Una risa ahogada escapó de la garganta de Xie Zheng:
—¿Te lo creíste?
Fan Chang Yu se dio cuenta de que la habían engañado y lo miró con ira sin decir nada.
Xie Zheng se rió entre dientes y dijo:
—Está hecha con pegamento de burro por un alquimista.
El viento levantaba la cortina de vez en cuando, revelando un paisaje que había cambiado a las afueras de la ciudad.

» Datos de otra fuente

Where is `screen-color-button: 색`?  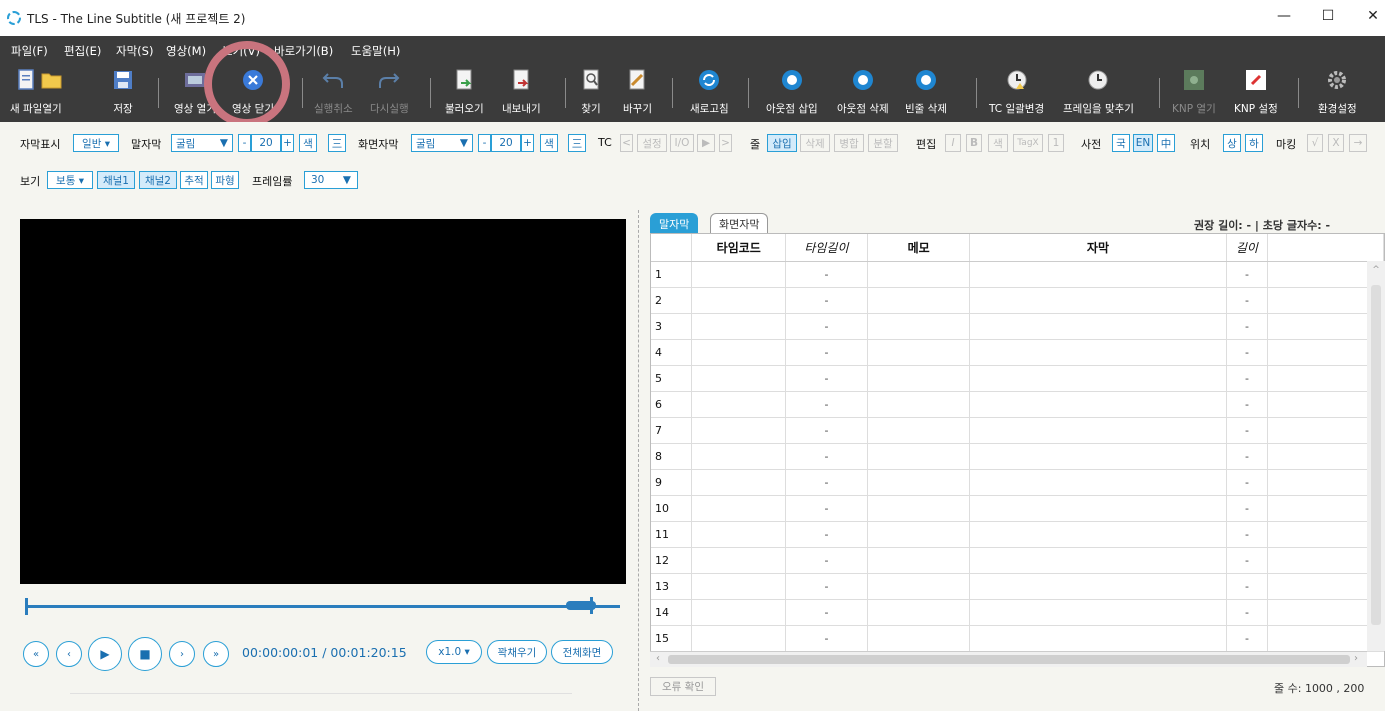 screen-color-button: 색 is located at coordinates (549, 143).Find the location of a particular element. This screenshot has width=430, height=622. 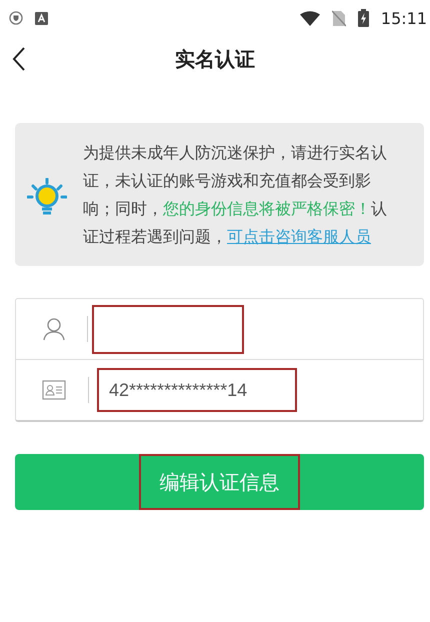

no-sim-icon is located at coordinates (339, 18).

Fan Chang Yu sostenía la máscara en una mano y con la otra había cerrado el puño. Cuando el cochero frenó los caballos para detenerse, ella lanzó la máscara al asiento de enfrente e inmediatamente después le siguieron varios puñetazos.
Cuando Xie Zhong oyó el relincho del caballo y salió del carruaje, escuchó una serie de fuertes ruidos procedentes del interior del mismo, que se había detenido en la puerta de la finca.
Un momento después, una joven con un vestido de gasa color loto saltó primero. Tenía ojos brillantes y dientes blancos, con un rostro hermoso, aunque parecía un poco feroz. Sin embargo, sus ojos eran claros, lo que le daba un aspecto algo honesto y fácil de engañar, una joven bastante vivaz.
Xie Zhong no reconoció a Fan Chang Yu, pero pensó que, dado que la trajo el carruaje de los Jinetes Túnica Sangrienta, no debía de ser una extraña.
Poco después, Xie Zheng salió del carruaje. Por alguna razón, se había vuelto a poner la máscara con cicatrices.
Al verlo, Xie Zhong rápidamente juntó las manos en señal de saludo: «Mi señor».
Xie Zheng asintió ligeramente con la cabeza, sin mostrar emoción alguna en su voz:
—¿Cómo va la recuperación del general Zhu?
Xie Zhong respondió:
—Todo lo demás va bien, pero sus piernas no se curan.
Esto era algo que el médico ya había advertido desde el principio.
Xie Zheng giró la cabeza para mirar a Fan Chang Yu, cuya ira aún no se había disipado del todo, y dijo en voz baja:
—La persona con la que quería que te reunieras está adentro.